10 Interesting Facts About the Museum of New Zealand

10 Interesting Facts About the Museum of New Zealand

Because of its relatively young age (New Zealand is one of the last countries to have been “discovered” in written history), New Zealand’s past isn’t as extensively documented as that of its colonizers, for instance. Thankfully, however, that didn’t hinder the powers that be in this country from coming up with an institution as intriguing as the Museum of New Zealand.

The country’s eponymous museum is arguably its most innovative and interactive. If you were only in NZ for a limited time and wanted to visit an attraction that allowed you to explore all of its great treasures and stories (its unique natural environment, Maori culture, art heritage, and what we know of its history), Te Papa Tongarewa has your name on it.

To further entice you to put this venerable institution on your itinerary, here are ten of the coolest trivia about its past, present, and future:

1. The Museum of New Zealand was established in 1992 by the Museum of New Zealand Te Papa Tongerawa Act.

However, it wasn’t officially opened until Valentine’s Day 1998. By then, building costs had gone all the way up to NZ$300 million.

2. It’s called “Te Papa Tongarewa” in the Maori tongue.

This broadly translates into “The Place of Treasures of this Land.” Given how the museum’s principles incorporate the narratives of culture and place, and how these relate to the bi-cultural partnership between indigenous and non-indigenous people, such a translation is quite appropriate.

3. A modern five-story hotel previously occupied the museum’s present-day site.

To make way for the museum, the said hotel was pulled off its foundations onto numerous rail bogies and transported 200 meters down the road to where it currently sits. It’s now called the Museum Hotel.

4. Among the permanent displays of the museum are the remains of a colossal squid.

the remains of a colossal squid
Image Credit: Te Papa Store

At 495 kg and 4.2 metres, this rare specimen is the largest of its kind to have been captured in living memory. It was captured by New Zealand fishermen in the Ross Sea off Antarctica and was subsequently enshrined in the the museum in 2007.

5. Back in 1998, a controversial art work displayed at the museum drew vehement protests from Christians.

Virgin in a Condom
Image Credit: stuff.co.nz

It was Tania Kovats’ “Virgin in a Condom,” and it featured a 7 cm-high statue of the Blessed Virgin sheathed in, well, a condom. The Christians hated it, big surprise.

6. There is an extensive library on Maori art and history on the fourth floor of the museum’s main building.

Te Papa Tongarewa Library
Image Credit: Museum of New Zealand Te Papa Tongarewa

Called the Te Aka Matua Library, it used to be open to the general public. These days, it’s only open to researchers who can make appointments to conduct their studies within between 10 am to 5 pm, from Mondays to Fridays.

7. The museum’s history collection includes dresses and textiles that date all the way back to the sixteenth century.
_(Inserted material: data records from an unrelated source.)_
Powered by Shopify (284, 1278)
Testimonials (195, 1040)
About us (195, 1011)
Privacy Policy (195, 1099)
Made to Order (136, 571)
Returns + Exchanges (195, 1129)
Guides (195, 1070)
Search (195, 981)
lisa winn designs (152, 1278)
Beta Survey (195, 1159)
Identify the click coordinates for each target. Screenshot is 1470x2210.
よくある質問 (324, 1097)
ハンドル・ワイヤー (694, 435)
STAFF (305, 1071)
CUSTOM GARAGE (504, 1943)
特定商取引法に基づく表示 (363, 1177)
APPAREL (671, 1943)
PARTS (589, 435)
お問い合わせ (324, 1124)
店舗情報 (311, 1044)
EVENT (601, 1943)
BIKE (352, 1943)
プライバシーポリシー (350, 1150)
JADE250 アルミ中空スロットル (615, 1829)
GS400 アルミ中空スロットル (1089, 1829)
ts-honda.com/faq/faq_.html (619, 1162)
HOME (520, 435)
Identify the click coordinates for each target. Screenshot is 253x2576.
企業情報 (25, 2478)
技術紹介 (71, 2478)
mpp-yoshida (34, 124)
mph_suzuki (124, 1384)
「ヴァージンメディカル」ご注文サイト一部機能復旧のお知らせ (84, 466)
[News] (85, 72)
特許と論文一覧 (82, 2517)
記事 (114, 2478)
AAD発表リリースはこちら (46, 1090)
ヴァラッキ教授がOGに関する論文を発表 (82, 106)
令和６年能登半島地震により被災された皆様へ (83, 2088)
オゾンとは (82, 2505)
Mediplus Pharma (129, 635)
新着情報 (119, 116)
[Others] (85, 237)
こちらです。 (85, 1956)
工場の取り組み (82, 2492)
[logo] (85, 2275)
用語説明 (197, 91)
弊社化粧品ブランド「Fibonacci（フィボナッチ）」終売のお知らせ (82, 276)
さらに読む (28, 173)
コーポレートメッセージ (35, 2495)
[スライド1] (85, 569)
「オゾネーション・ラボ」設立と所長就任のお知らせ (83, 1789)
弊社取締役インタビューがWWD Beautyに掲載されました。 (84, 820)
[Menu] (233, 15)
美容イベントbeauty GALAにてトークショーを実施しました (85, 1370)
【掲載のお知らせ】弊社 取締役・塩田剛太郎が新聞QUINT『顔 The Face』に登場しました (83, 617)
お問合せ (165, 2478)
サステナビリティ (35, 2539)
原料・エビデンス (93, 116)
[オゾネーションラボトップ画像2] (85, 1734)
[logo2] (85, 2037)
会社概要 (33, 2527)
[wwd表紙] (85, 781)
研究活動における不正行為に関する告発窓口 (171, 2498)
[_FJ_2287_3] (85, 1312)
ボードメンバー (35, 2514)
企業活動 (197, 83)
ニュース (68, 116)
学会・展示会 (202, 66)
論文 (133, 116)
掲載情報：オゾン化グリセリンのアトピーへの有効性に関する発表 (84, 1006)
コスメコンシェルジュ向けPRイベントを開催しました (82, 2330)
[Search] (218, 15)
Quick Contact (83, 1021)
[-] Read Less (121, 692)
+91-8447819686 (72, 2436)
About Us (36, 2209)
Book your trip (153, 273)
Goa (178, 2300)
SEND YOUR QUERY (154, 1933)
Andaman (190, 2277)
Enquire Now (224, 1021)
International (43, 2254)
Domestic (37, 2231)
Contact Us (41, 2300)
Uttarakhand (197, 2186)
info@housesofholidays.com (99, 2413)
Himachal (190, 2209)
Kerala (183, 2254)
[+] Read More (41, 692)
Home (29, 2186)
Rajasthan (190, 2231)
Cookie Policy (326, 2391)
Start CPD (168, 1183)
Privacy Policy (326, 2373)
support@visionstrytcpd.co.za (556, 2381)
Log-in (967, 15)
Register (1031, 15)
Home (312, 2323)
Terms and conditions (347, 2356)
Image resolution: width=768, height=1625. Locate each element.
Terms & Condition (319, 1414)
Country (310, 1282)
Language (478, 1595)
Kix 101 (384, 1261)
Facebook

Philatelics (i.e., those who like to collect stamps) will also be delighted by the 20,000 stamps in the New Zealand Post Archive in this area.

8. Since 2013, the museum has been split into two parts.

Te Papa Tongarewa split in to two
Image Credit: Stumbling Through the Past

One has been operating the same way ever since the institution opened, and the other one focused on exhibitions that showcased the future of New Zealand art and culture.

9. NZ-developed technology was used to strengthen the main building’s base against earthquakes.

Base isolation, which involves seating the entire building on supports made from lead, steel, and rubber, was invoked to diminish the effects of an earthquake on the museum and all of its precious contents.

10. The Museum of New Zealand maintains an active events calendar.

Nga Kai o Matariki
Image Credit: Auckland Council

For instance, this month alone, they’ve got the “Nga Kai o Matariki,” which celebrates traditional Maori New year cuisine; “Tiramarama,” a storytelling session involving some of Aotearoa New Zealand’s best-known tales in both Maori and English; and “Theatre: Fire in the Water, Fire in the Sky,” where three Pasifika performers interpret concepts like climate change, colonization, and Christianity through theater and dance.

The Museum of New Zealand is located at 55 Cable Street, Wellington Central, Wellington, 6011, New Zealand. Entry is free of charge and save for Christmas Day, is open every day from 10 am – 6 pm.